■ ASSIGNMENT: Find every line in the records that holds the string "this". Copy each one.

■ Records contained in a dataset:
_ _ _ _

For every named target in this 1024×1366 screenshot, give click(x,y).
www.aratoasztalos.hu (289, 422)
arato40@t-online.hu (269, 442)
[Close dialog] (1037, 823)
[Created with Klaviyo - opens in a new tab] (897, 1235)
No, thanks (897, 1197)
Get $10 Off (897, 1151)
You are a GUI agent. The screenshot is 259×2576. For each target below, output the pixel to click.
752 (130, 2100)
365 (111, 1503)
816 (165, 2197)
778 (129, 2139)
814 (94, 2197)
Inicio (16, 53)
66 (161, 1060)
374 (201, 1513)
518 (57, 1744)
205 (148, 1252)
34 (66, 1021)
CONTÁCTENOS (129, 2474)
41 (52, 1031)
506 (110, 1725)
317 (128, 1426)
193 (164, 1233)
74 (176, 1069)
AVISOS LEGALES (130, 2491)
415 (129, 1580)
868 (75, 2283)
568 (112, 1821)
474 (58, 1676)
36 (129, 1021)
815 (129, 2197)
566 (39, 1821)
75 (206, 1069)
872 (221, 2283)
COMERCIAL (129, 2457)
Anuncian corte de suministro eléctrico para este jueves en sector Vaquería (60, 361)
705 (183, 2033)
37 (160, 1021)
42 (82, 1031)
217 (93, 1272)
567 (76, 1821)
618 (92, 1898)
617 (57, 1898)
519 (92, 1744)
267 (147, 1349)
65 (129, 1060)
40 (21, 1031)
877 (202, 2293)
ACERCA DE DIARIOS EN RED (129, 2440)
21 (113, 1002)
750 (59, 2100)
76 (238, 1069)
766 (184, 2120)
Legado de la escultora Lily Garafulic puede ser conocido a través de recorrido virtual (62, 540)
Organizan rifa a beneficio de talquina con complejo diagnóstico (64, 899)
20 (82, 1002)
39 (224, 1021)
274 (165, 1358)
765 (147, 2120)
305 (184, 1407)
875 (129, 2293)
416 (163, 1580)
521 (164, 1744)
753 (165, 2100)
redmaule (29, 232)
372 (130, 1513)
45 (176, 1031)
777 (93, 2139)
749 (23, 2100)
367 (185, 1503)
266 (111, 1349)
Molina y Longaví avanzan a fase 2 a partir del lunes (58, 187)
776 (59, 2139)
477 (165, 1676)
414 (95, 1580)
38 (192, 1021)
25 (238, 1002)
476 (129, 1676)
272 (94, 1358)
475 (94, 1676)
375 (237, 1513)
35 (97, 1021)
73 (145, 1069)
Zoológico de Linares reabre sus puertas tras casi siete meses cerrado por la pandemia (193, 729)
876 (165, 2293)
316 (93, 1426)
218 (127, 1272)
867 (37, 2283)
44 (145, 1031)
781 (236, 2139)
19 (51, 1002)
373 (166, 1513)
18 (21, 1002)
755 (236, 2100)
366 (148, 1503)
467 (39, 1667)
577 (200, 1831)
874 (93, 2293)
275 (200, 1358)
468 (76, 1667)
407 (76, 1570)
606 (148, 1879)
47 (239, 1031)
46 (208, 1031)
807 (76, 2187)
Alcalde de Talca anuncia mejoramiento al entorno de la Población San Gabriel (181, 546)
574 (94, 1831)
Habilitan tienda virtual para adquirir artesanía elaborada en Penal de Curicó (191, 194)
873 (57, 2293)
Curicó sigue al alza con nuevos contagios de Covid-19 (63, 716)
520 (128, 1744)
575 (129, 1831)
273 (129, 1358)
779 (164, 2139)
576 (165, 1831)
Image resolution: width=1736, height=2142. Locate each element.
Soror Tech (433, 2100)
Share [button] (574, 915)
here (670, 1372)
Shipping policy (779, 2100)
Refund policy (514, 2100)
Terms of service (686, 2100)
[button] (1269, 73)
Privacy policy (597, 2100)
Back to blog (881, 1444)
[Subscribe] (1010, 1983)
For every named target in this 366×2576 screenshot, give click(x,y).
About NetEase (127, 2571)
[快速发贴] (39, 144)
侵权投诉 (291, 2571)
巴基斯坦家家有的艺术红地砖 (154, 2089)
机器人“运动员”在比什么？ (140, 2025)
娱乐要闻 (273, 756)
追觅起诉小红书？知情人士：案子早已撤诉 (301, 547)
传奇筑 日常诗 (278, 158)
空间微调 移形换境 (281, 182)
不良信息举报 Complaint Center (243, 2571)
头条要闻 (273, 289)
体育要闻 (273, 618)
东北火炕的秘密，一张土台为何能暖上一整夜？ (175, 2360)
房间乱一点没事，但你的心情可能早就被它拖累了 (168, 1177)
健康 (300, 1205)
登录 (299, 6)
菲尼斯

_ _ _ _

■ TASK ANSWER:
For every named target in this 1024×1366 screenshot, give click(x,y).
For every named target in this 366×2576 screenshot, give click(x,y).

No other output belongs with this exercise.